**ABOUT THIS EXERCISE:** Images excluded, return every record exactly as it reads.

RECORDED DATA START

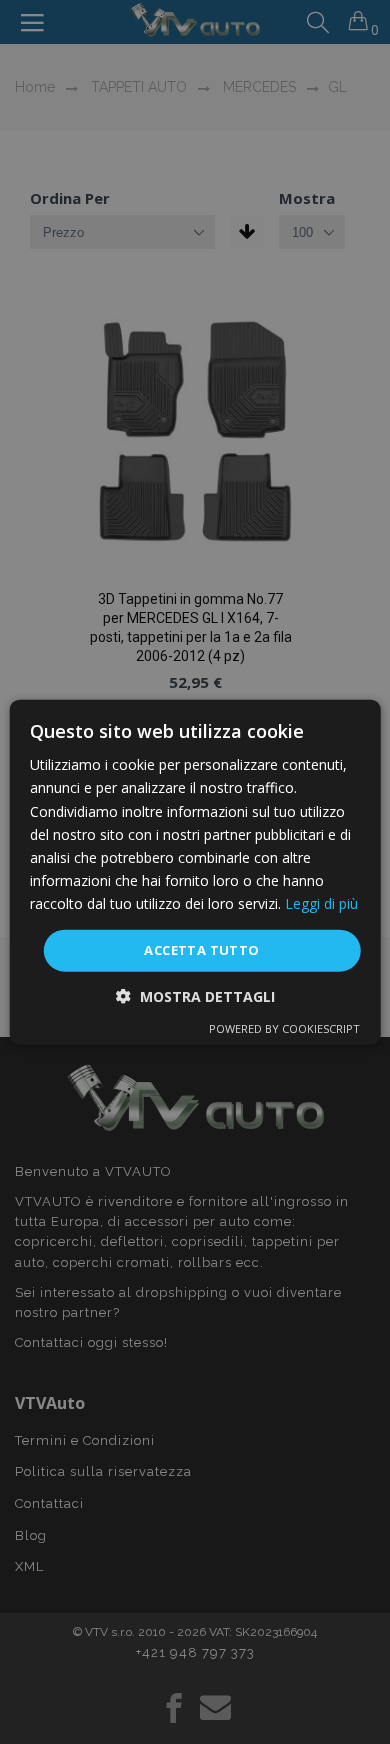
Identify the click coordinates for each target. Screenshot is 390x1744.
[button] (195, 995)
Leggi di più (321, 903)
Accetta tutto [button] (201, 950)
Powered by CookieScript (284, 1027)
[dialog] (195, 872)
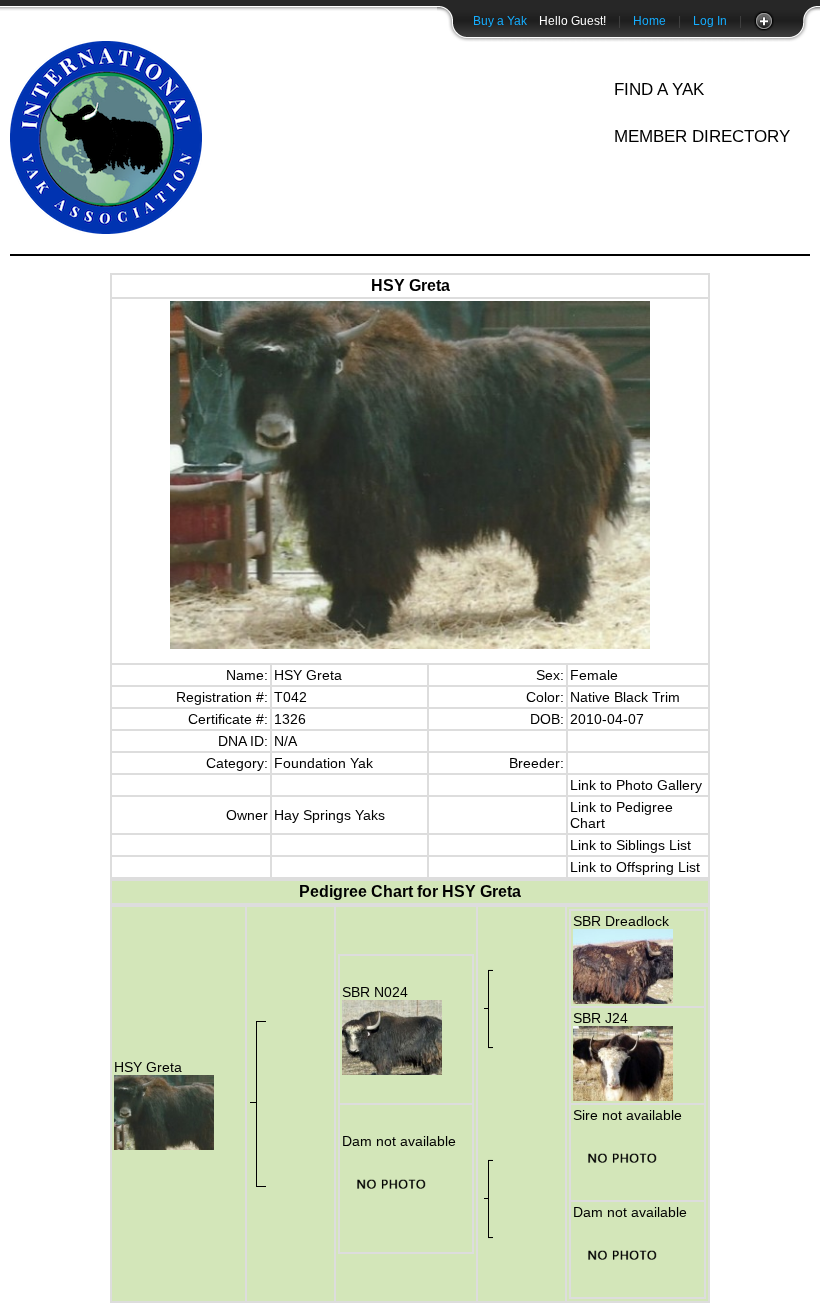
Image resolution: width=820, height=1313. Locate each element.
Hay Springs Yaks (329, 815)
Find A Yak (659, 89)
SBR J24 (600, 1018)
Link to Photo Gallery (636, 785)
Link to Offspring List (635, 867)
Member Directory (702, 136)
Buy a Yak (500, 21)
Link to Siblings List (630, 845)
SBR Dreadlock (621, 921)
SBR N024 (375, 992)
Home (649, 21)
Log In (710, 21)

RECORDED DATA END

**RESPONSE FOR THIS EXERCISE:**
Identify the click coordinates for each target. Screenshot is 390x1744.
[button] (195, 995)
Leggi di più (321, 903)
Accetta tutto [button] (201, 950)
Powered by CookieScript (284, 1027)
[dialog] (195, 872)
Image resolution: width=820, height=1313. Locate each element.
Hay Springs Yaks (329, 815)
Find A Yak (659, 89)
SBR J24 (600, 1018)
Link to Photo Gallery (636, 785)
Link to Offspring List (635, 867)
Member Directory (702, 136)
Buy a Yak (500, 21)
Link to Siblings List (630, 845)
SBR Dreadlock (621, 921)
SBR N024 (375, 992)
Home (649, 21)
Log In (710, 21)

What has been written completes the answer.